Adding (2) and (3), we get

x° + y° = 120° + 110° = 230°

Hence, the correct answer is option (b).

Question 10:

In a ∆ABC, it is given that ∠A : ∠B : ∠C = 3 : 2 : 1 and ∠ACD = 90°. If BC is produced to E then ∠ECD = ?
(a) 60°
(b) 50°
(c) 40°
(d) 25°

Answer 10:

Let $\angle A=\left(3x\right)°, \angle B=\left(2x\right)° \text{and} \angle C=x°$
Then,
$$\begin{gathered} 3x+2x+x=180° \left[\text{Sum of the angles of a triangle}\right] \\ \Rightarrow 6x=180° \\ \Rightarrow x=30° \end{gathered}$$
Hence, the angles are
$\angle A=3\times 30°=90°, \angle B=2\times 30°=60° \text{and} \angle C=30°$
Side BC of triangle ABC is produced to E.
$$\begin{gathered} \therefore \angle ACE=\angle A+\angle B \\ \Rightarrow \angle ACD+\angle ECD=90°+60° \\ \Rightarrow 90°+\angle ECD=150° \\ \Rightarrow \angle ECD=60° \end{gathered}$$
Hence, the correct answer is option (a).

Question 11:

In the given figure, BO and CO are the bisectors of ∠B and ∠C respectively. If ∠A = 50° then ∠BOC = ?
(a) 130°
(b) 100°
(c) 115°
(d) 120°

Answer 11:

(c) 115°

In $∆ABC$, we have:
$$\begin{gathered} \angle A+\angle B+\angle C=180° \left[\text{Sum of the angles of a triangle}\right] \\ \Rightarrow 50°+\angle B+\angle C=180° \\ \Rightarrow \angle B+\angle C=130° \\ \Rightarrow \frac{1}{2}\angle B+\frac{1}{2}\angle C=65° ...\left(i\right) \end{gathered}$$
In $∆OBC$, we have:
$$\begin{gathered} \angle OBC+\angle OCB+\angle BOC=180° \\ \Rightarrow \frac{1}{2}\angle B+\frac{1}{2}\angle C+\angle BOC=180° \left[\text{Using }\left(i\right)\right] \\ \Rightarrow 65°+\angle BOC=180° \\ \Rightarrow \angle BOC=115° \end{gathered}$$

PAGE NO-260

Question 12:

In the given figure, side BC of ∆ABC has been produced to a point D. If ∠A = 3y°, ∠B = x°, ∠C = 5y° and ∠CBD = 7y°. Then, the value of x is

(a) 60
(b) 50
(c) 45
(d) 35

Answer 12:

Disclaimer: In the question ∠ACD should be 7y°.
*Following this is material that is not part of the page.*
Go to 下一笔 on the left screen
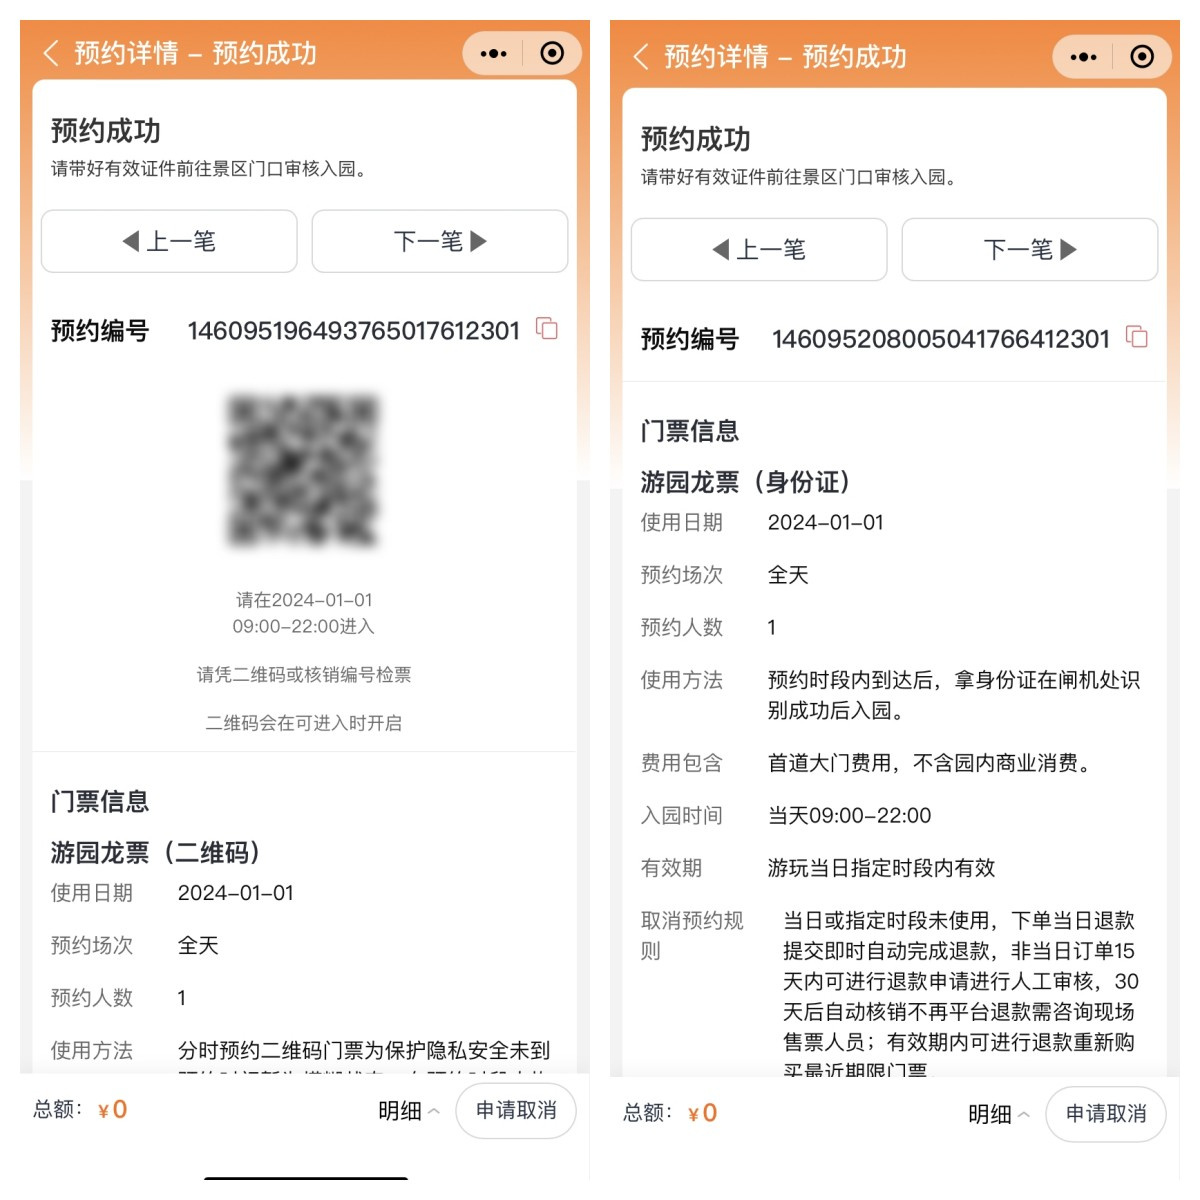This screenshot has width=1200, height=1200. (x=440, y=241)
In the given figure, ∠ACB + ∠ACD = 180°         (Linear pair of angles)

∴ 5y° + 7y° = 180°

⇒ 12y° = 180°

⇒ y = 15         .....(1)

In ∆ABC,

∠A + ∠B + ∠ACB = 180°       (Angle sum property)

∴ 3y° + x° + 5y° = 180°

⇒ x° + 8y° = 180°

⇒ x° + 8 × 15° = 180°              [Using (1)]

⇒ x° + 120° = 180°

⇒ x° = 180° − 120° = 60°

Thus, the value of x is 60.

Hence, the correct answer is option (a).